We’ve endeavored to choose product lines that we can be deep with. In order to spend time configuring these products and evangelizing them, we have to be confident in them. Microsoft, VMware, StorageCraft—these are the types of products that we’ve adopted early on and we’ve worked hard to maintain our partner levels. We drive these products very easily to our customers.

When it’s all said and done, the clients are happy, sensitive information is secure, and everybody can rest easy. As Pete puts it,

We partner with a lot of the big players and we put StorageCraft and Western Digital right in there with them—they’re in that mix of very trusted partners. They help us help our clients sleep at night.

About Xamin

Xamin is a Chicago-based IT provider that’s been providing IT service since the late nineties. They deliver managed services, professional services, and consulting services, with a special focus on compliance-heavy vertical markets like medical practices and financial institutions.

As early adopters of virtualization, they see the value in having flexible systems and harnessing technology to their and their clients’ advantage. As their website reads:

“At Xamin, we believe that competitive advantage in today’s fast-paced marketplace is achieved by employing leading-edge technologies that predict—instead of react to—future business needs. And that fostering long-term partnerships based on mutual trust and collaboration is integral to achieving growth and sustaining long-term business value.”

About Western Digital

We are thousands of people worldwide working to enable you to store, collect, access, and use a vast and growing body of digital information.

Our reliable hard drives and solid state drives, marketed under the WD and HGST brands, are everywhere that digital information and content is found: in the cloud, supporting your mobile digital lifestyle; in business and personal computers; in external storage devices; in the digital video recorder in your home; and in sophisticated medical, military, aerospace, automotive, manufacturing and telecommunications systems.
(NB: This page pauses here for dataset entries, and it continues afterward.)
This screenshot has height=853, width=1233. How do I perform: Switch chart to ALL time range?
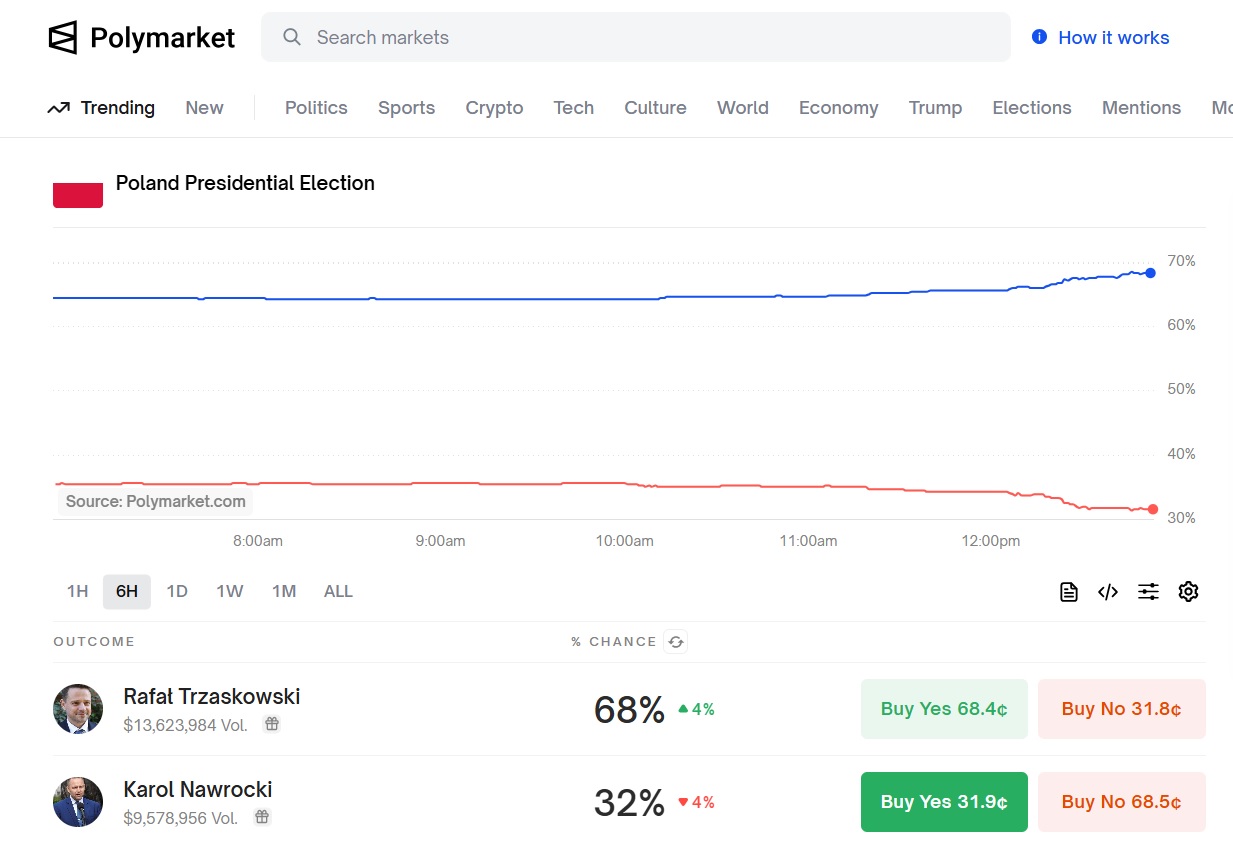338,592
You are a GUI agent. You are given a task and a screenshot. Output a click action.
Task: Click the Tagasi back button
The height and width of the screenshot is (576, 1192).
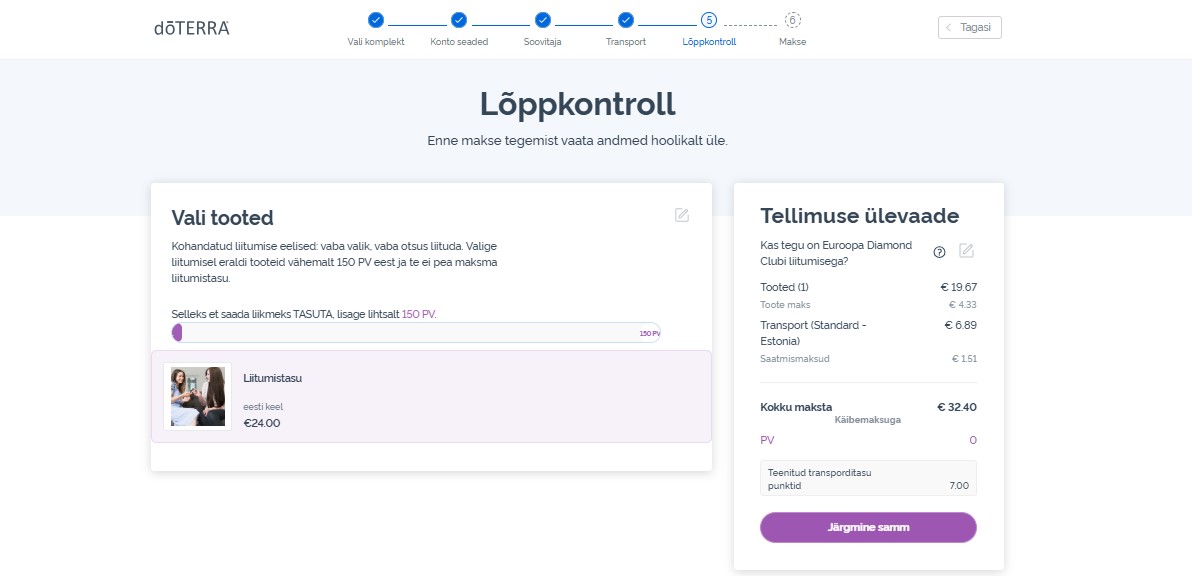[970, 27]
We also make media players that enable you to enjoy your digital content on the biggest screen in your house—your TV. Our customers range from some of the largest companies in the world to individual users like you.
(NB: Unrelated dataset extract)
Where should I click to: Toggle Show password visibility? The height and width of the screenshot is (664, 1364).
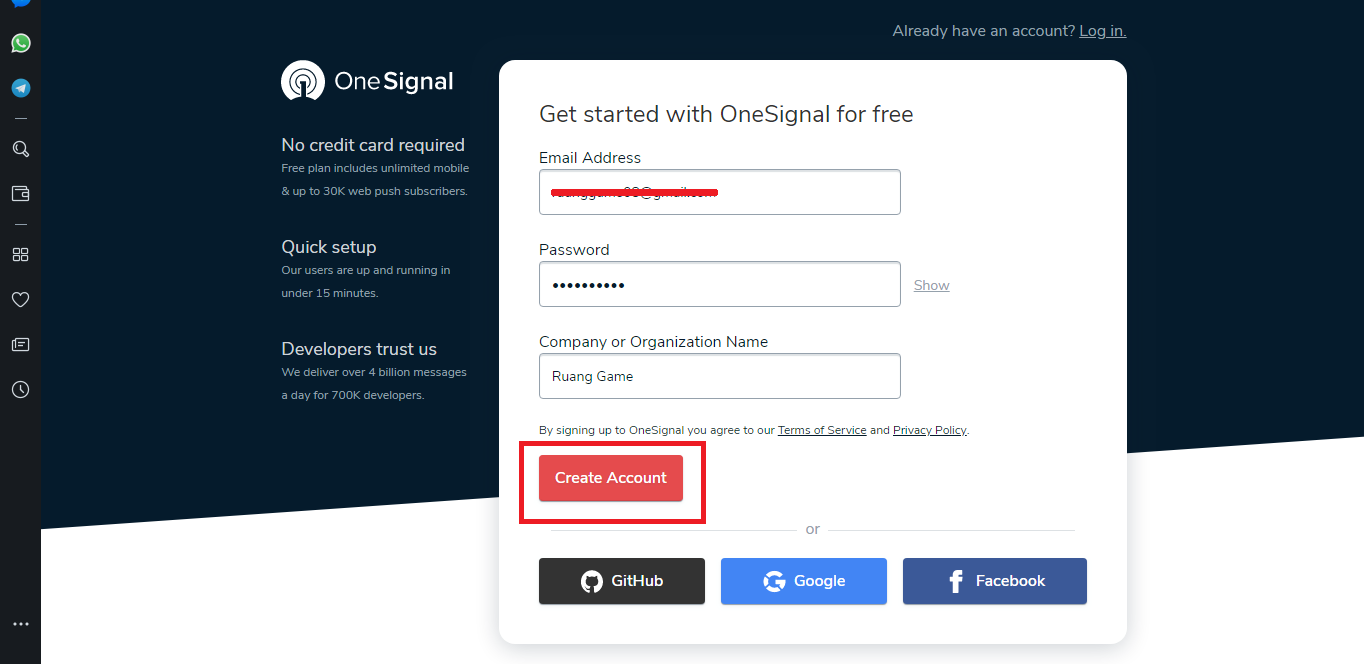(931, 285)
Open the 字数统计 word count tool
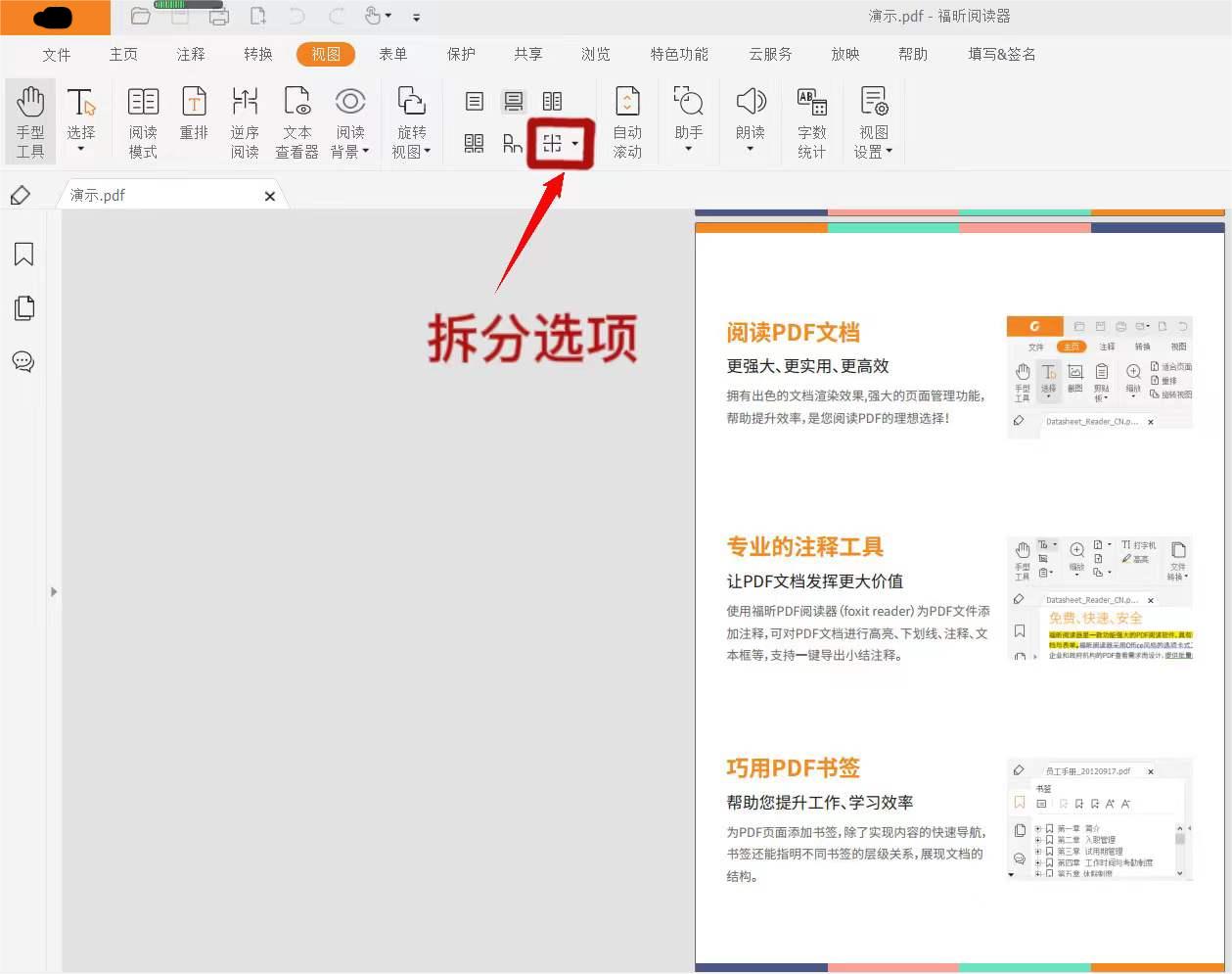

With the acquisition of Hitachi Global Storage Technologies (HGST), now a wholly owned subsidiary of Western Digital Corporation, we have expanded R&D resources, a broader product portfolio, greater manufacturing scale and a larger geographic footprint. With two successful independent subsidiaries, WD and HGST, we expect to accomplish great things as we build the new WD to be the world’s leading storage solutions provider.